The 7th Piedmont Share Festival, from the 2nd till the 13th of Novermber 2011 at the Regional Museum of Natural Science , is dedicated to poetical and political expressions of contemporary practices, with the intentionally pop title Cops & Robbers underscoring its desecrating and provocative approach.

Cops and robbers, the innocent and the guilty, legalitarians and subversives, law-abiding citizens and revolutionaries.

There is always somebody stealing something and somebody else on their pursuit, like in Cops & Robbers, but the good guys today are often on the wrong side of the law. Roles have become unclear, ideas all mixed up. It is a fine line that separates the legal and illegal when it comes to freedom of speech, news leaks, activism, copyleft, appropriationism and interventionism.

These are concepts that inevitably have had an impact on other, correlated issues such as the freedom of the press, intellectual property, knowledge sharing, protest and public space.

Share Festival is an occasion to meditate on the emergence, in the background, of a social movement that is transforming the paradigms on which a digitalized, global society is based. This context has given rise to political issues revolving around the question of democracy and participation, and a critical understanding of the computerisation of culture and of shared social processes. Who is the author now? Who owns the data that we put on-line? Who does the stealing, who does the chasing?

An answer to these questions can be found in the artistic practices showcased by the Share Prize. The exhibition features works that express an aesthetic marking the shift from an entertainment society to a participatory society, from Fluxus and situationism to art in the digital age, from the official biennials to the Share Festival. The artists show us how an original is not worth more than a fake, and that specialist communication strategies are a parody of the message, as politics, new media and art converge.

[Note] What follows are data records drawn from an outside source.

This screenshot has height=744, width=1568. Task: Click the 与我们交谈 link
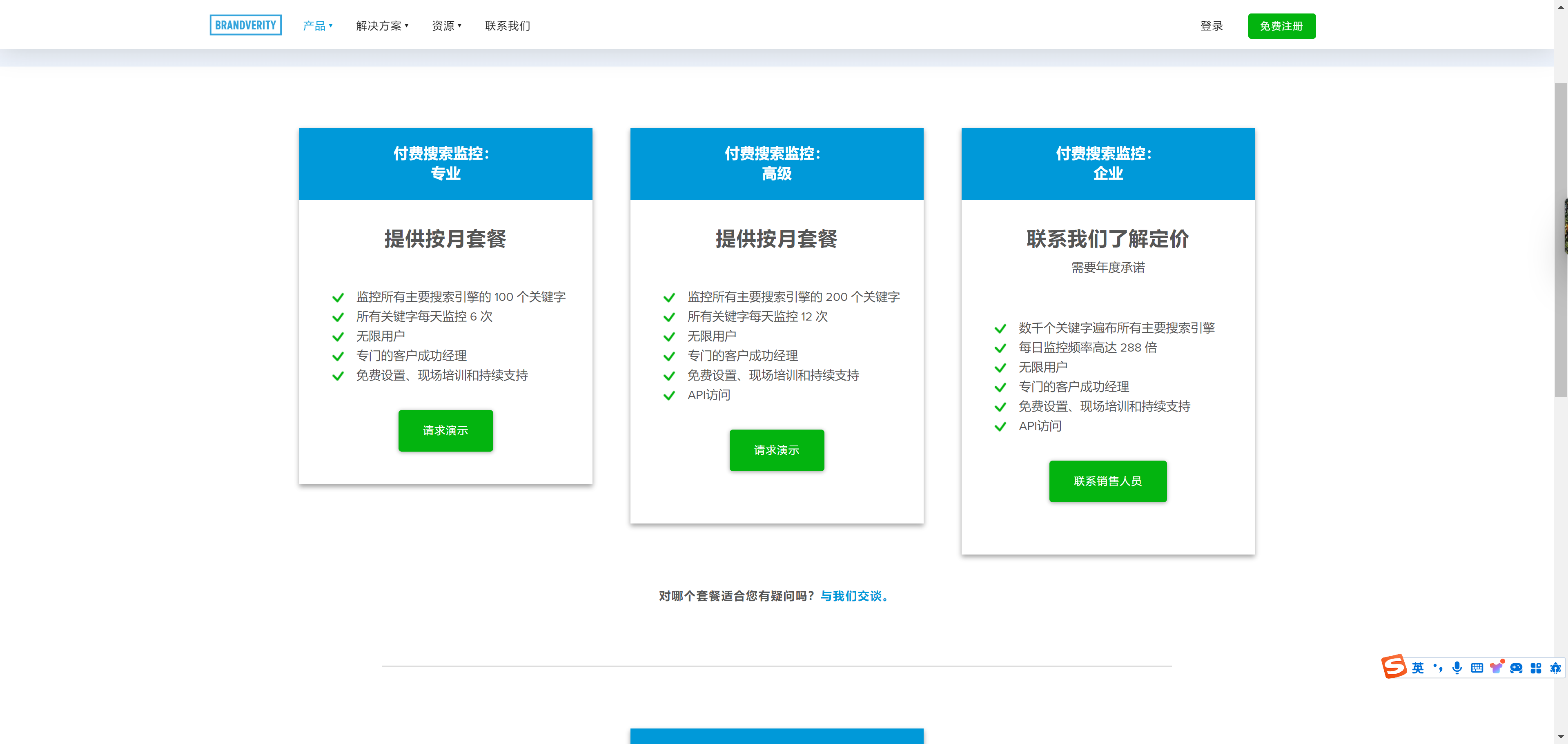[855, 595]
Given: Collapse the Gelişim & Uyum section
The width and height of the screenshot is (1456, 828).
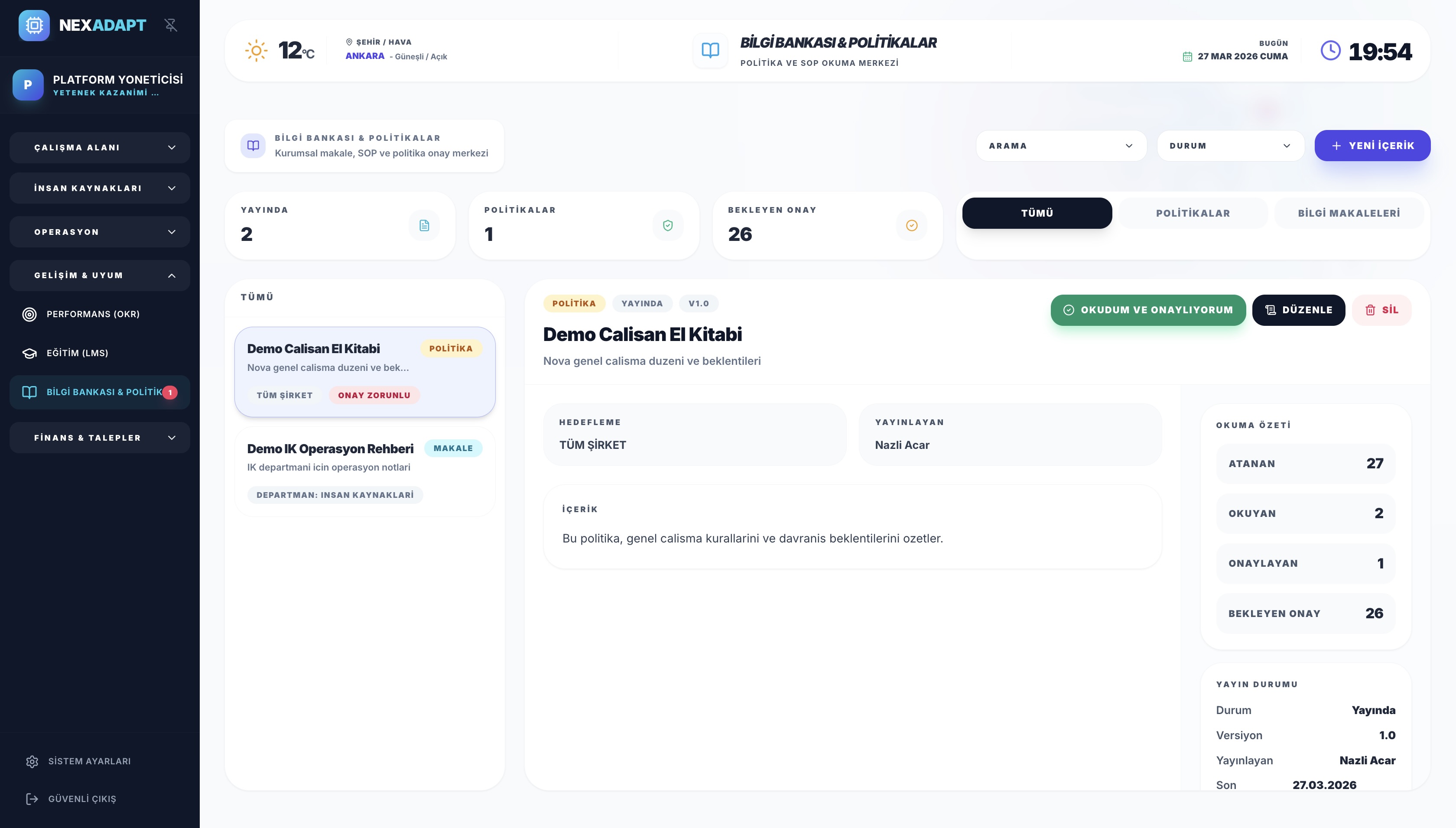Looking at the screenshot, I should 100,275.
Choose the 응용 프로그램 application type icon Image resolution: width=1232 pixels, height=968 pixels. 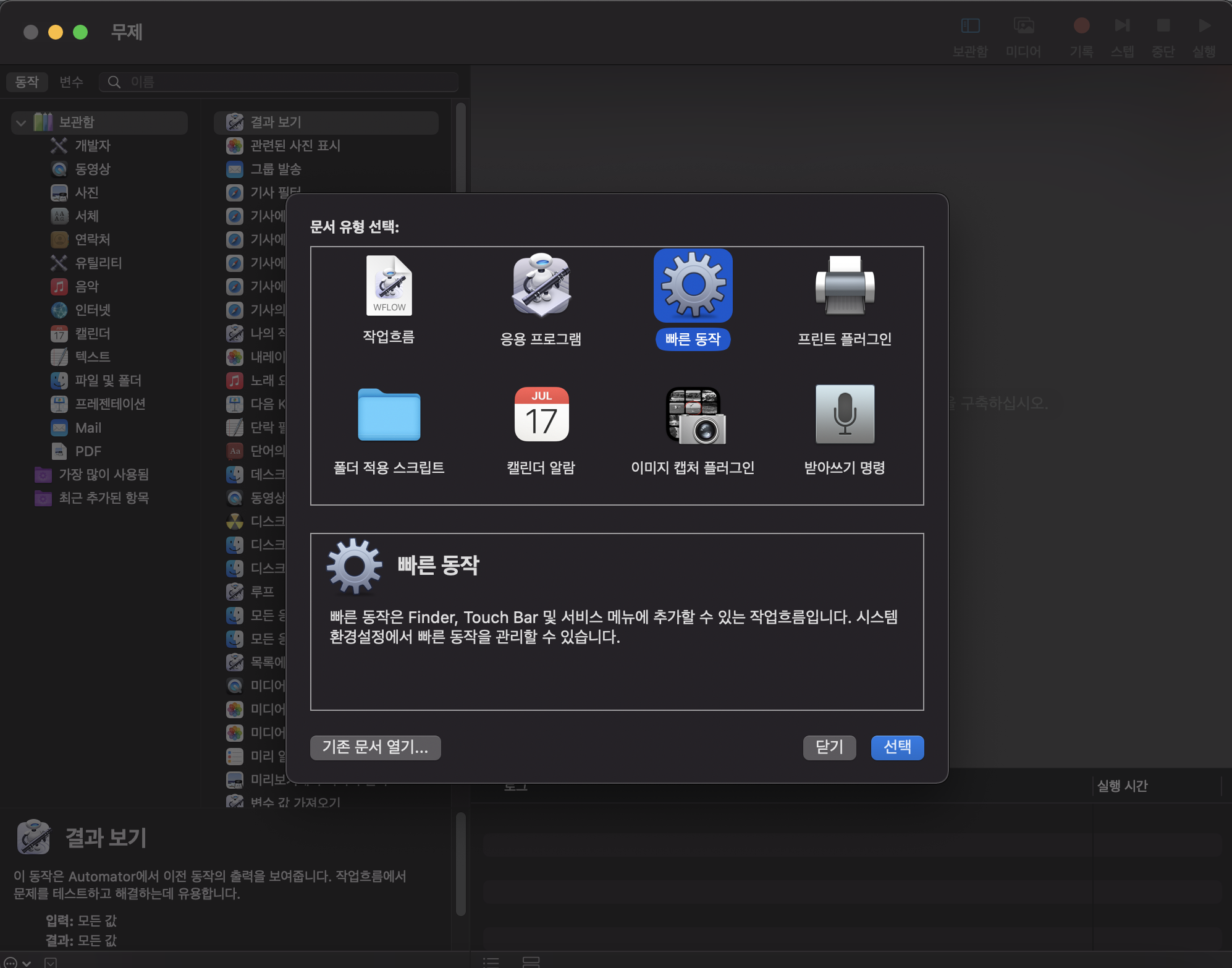coord(541,286)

The guests at this year’s conferences are in their own way robbers, counterfeiters, pranksters, culture jammers, interventionists, sign thieves, symbol makers, political agitators, and hacktivists, who take-over the digital dazibaos and surveillance cameras, hacking into civic information systems, claiming back the streets, inciting participation and inverting points of view. As participation becomes a wake-up call for dissent and activism, the festival becomes a vehicle for conveying a message that is provocative, paradoxical, and on the borderline of the law.

Whose side are you on? Cops or Robbers?